## Try it
Every line from the first one in the data below through the line holding "Task: Click the GIQ logo" is to be written out exactly, with the pictures omitted.

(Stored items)
########

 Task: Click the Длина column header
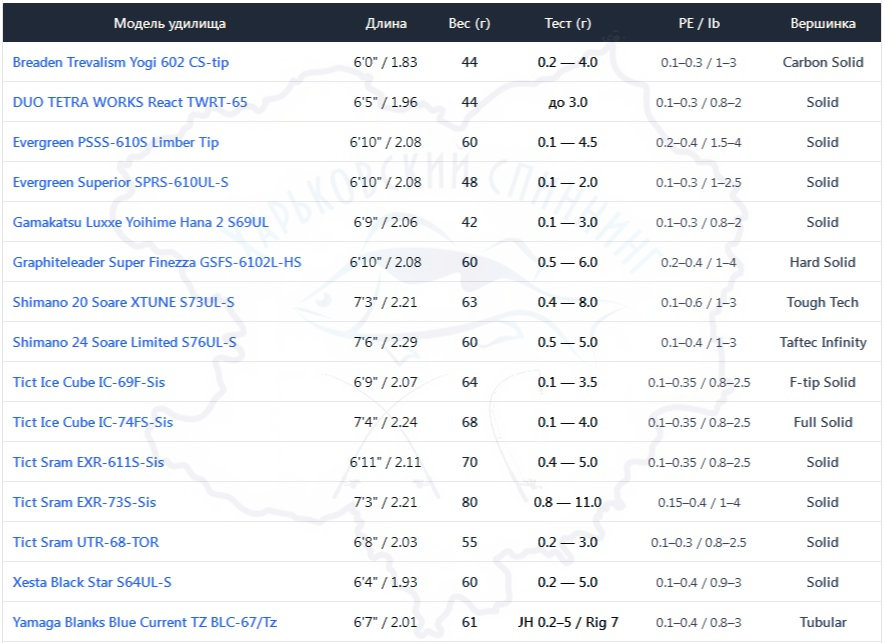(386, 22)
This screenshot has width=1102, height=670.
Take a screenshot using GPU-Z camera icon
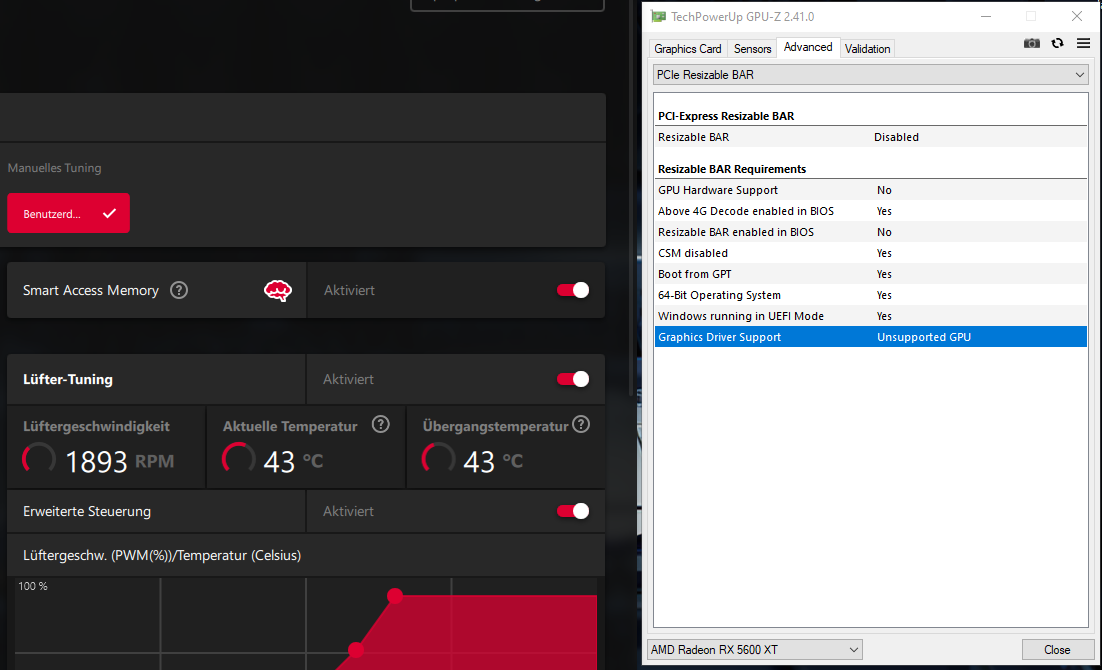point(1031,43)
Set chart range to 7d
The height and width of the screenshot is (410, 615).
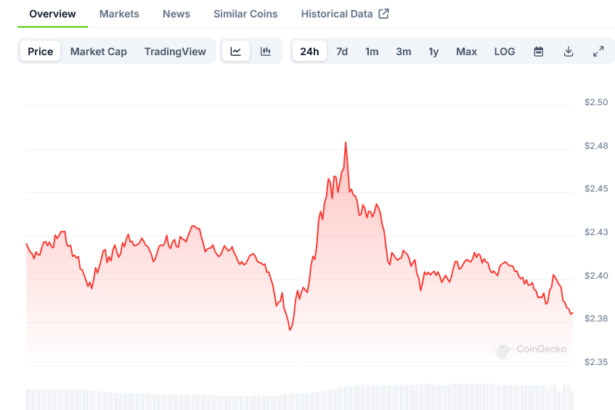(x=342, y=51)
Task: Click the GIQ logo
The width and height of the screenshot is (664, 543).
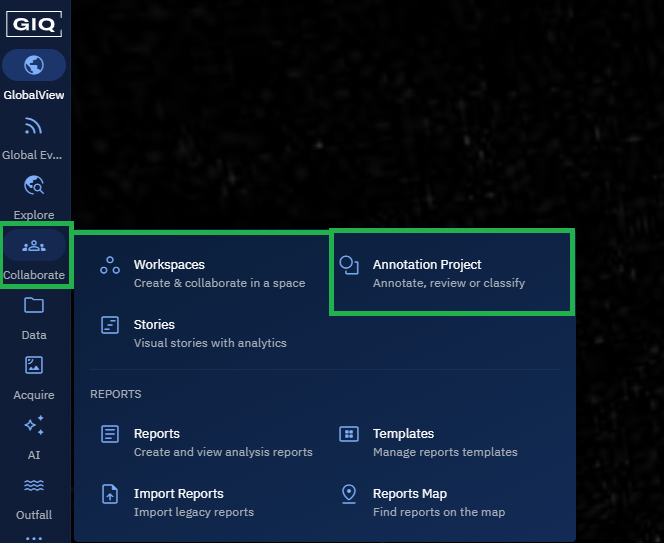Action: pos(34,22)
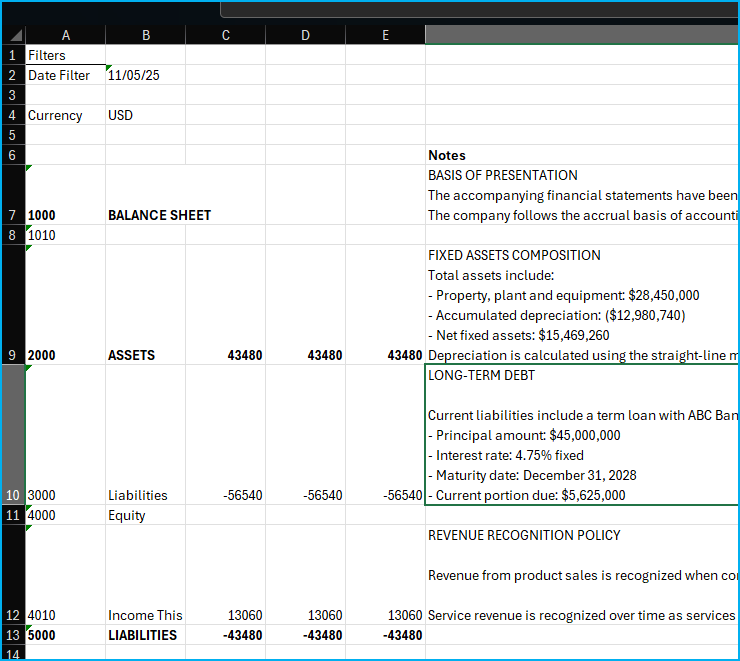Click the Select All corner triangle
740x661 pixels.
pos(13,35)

########

## Answer to the problem
 Task: Click the Длина column header
(386, 22)
This screenshot has width=1102, height=670.
Take a screenshot using GPU-Z camera icon
point(1031,43)
Set chart range to 7d
The height and width of the screenshot is (410, 615).
(x=342, y=51)
Task: Click the GIQ logo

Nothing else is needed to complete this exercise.